Para Ponte, não é possível definir as razões exatas por trás da desistência dos candidatos, já que eles são muitos. Mas a possibilidade que o Sisu oferece de modificar a inscrição durante o processo seletivo pode explicar parte das vagas em aberto. Como os inscritos recebem diariamente uma nota de corte parcial, podem mudar suas opções para cursos que não seriam sua primeira alternativa, mas onde têm mais chance de passar. “Isso pode fazer com que muitos tenham finalizado uma escolha de opções que não é a que mais queiram e, consequentemente, podem desistir da matrícula após serem aprovados. Tenho ainda a hipótese de que o Sisu é, para muitos, uma opção adicional, dado que é fácil de se inscrever em diferentes cursos, em mais de uma opção”, aponta o professor.
Para o educador Celso Antunes, especialista em cognição, os números do Sisu podem ser um reflexo negativo da mobilidade permitida pelo sistema, já que os candidatos disputam vagas em instituições de ensino superior localizadas em estados diferentes de sua origem e nem sempre conseguem se matricular. “É um problema que precisa ser enfrentado. O aluno concorre à vaga, mas não percebe que a realidade pragmática não permite que ele viva naquele lugar.”
Nenhum matriculado
Considerando os 4.723 cursos com vagas oferecidas pelo Sisu na primeira chamada de 2014, em 62 deles (1,31%) nenhum dos candidatos aprovados inicialmente decidiu se matricular. Essas faculdades estão concentradas em 25 instituições – 18 delas, universidades federais –, localizadas principalmente no Tocantins, em Mato Grosso e em Goiás. Há também cursos sem nenhum inscrito na primeira chamada no Rio Grande do Sul, no Pará, no Paraná, em Santa Catarina, na Bahia e em Minas Gerais.
Para o professor da Universidade de Brasília (UnB) Remi Castioni, trata-se de um indicador importante, que deve fazer as universidades reavaliarem o papel dos cursos. “Precisa ouvir a comunidade, professores da rede básica, divulgar [o assunto] no âmbito regional e realizar uma série de estratégias para que os interessados tomem conhecimento.”

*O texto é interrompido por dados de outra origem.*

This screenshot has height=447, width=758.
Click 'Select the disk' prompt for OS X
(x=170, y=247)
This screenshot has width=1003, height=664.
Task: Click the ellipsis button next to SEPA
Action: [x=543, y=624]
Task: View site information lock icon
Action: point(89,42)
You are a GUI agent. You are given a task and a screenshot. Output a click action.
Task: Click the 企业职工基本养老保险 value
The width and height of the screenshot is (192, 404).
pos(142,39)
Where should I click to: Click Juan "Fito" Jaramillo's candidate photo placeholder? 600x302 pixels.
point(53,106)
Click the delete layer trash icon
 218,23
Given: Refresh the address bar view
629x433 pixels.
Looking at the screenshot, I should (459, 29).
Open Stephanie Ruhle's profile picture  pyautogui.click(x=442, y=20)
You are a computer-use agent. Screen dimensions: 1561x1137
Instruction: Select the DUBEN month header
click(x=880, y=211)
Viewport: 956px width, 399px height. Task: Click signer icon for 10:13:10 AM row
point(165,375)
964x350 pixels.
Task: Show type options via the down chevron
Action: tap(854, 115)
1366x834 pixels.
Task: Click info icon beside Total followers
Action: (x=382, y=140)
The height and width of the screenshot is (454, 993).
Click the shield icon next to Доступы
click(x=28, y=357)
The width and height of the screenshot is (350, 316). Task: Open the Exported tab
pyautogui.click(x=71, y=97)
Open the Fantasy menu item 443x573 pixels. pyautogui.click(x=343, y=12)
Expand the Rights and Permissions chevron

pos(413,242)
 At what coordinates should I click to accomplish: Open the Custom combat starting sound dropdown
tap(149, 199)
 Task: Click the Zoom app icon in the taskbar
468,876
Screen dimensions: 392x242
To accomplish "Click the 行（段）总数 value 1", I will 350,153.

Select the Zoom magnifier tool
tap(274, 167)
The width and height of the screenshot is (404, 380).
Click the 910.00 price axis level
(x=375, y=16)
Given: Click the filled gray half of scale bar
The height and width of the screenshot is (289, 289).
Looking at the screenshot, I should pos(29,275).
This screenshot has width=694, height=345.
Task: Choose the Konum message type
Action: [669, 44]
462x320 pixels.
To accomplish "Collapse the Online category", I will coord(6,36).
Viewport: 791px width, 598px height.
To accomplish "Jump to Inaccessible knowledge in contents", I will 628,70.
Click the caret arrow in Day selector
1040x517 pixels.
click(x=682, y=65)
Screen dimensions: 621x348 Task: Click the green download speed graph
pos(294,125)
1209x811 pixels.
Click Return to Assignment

Segundo Castioni, às vezes há uma sazonalidade presente nessa equação. “Um exemplo é o curso de geologia da UFRJ [Universidade Federal do Rio de Janeiro]. Há uns dez anos, ele tinha 50 vagas. Com a diminuição da demanda, as vagas caíram para 25. Com o boom do pré-sal, houve uma procura enorme, fazendo com que o curso voltasse a oferecer uma quantidade grande de vagas.”